▶ _Task to carry out_
With the pictures omitted, set down exactly the lines from the one that contains "Task: Open the Outils menu" through the last line of the data.

START Information supplied

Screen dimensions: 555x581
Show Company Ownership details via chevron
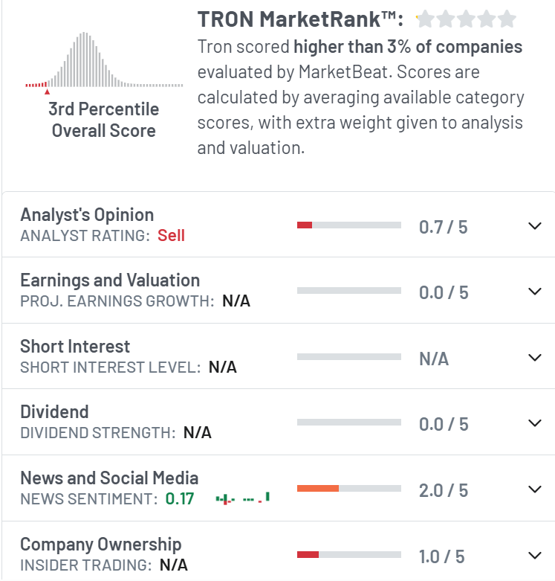point(534,555)
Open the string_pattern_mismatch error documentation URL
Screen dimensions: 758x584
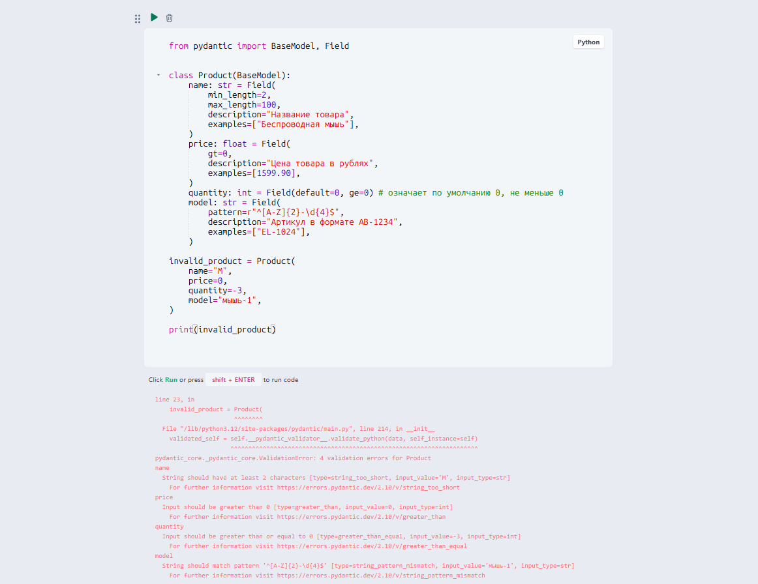click(381, 576)
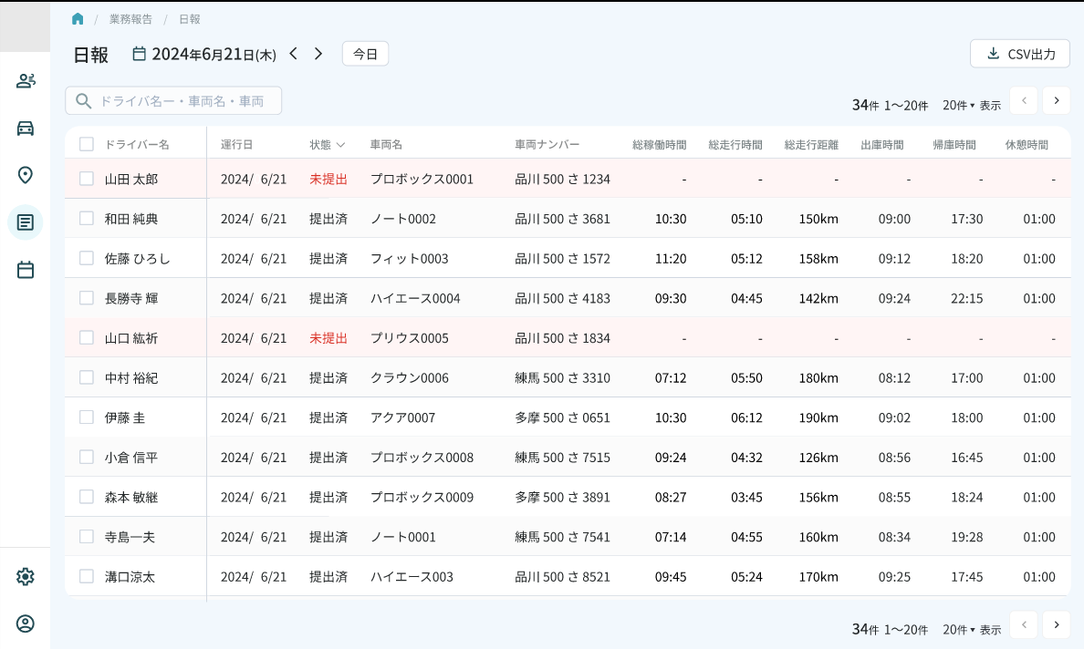Screen dimensions: 1084x649
Task: Open settings gear icon in sidebar
Action: point(26,576)
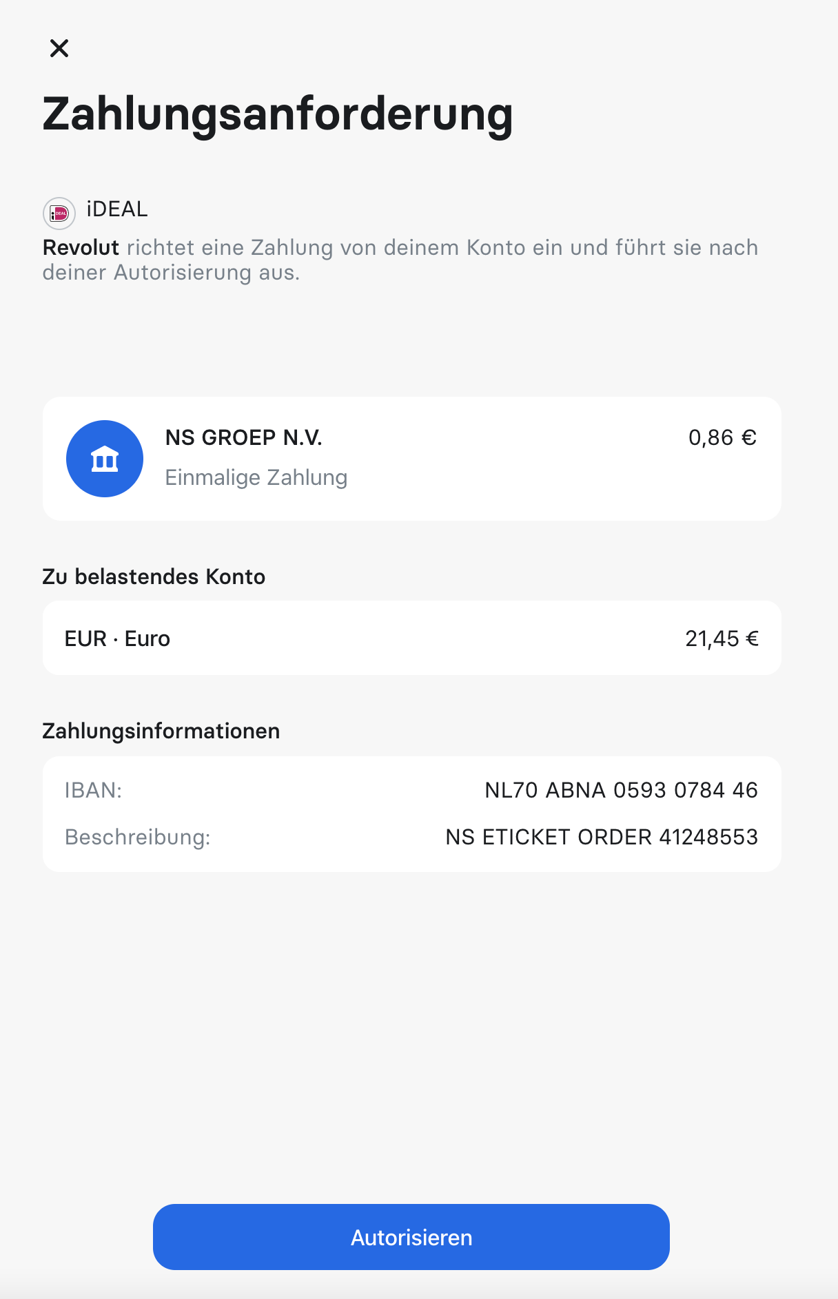Image resolution: width=838 pixels, height=1299 pixels.
Task: Click the Einmalige Zahlung label
Action: (x=256, y=477)
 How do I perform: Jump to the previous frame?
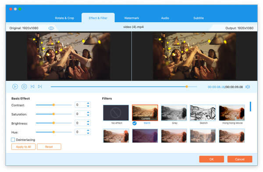[32, 86]
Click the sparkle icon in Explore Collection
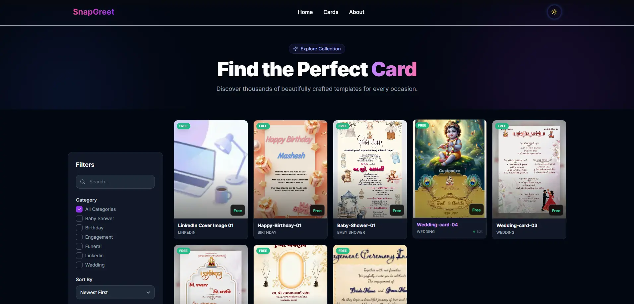Image resolution: width=634 pixels, height=304 pixels. pyautogui.click(x=295, y=49)
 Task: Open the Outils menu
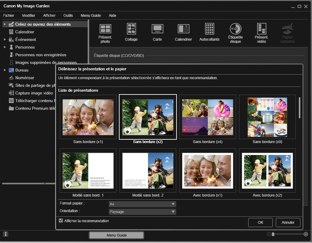(x=68, y=15)
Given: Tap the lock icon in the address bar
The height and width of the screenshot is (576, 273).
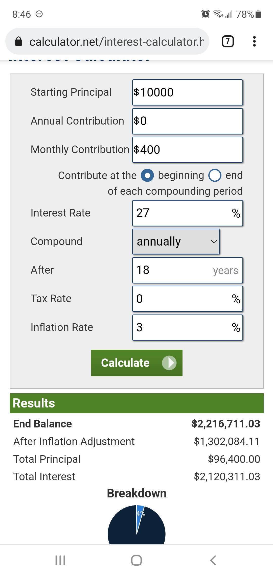Looking at the screenshot, I should click(x=19, y=41).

END Information supplied

▶ _Output for this exercise_
 Task: Open the Outils menu
(x=68, y=15)
Given: Tap the lock icon in the address bar
The height and width of the screenshot is (576, 273).
Looking at the screenshot, I should click(x=19, y=41).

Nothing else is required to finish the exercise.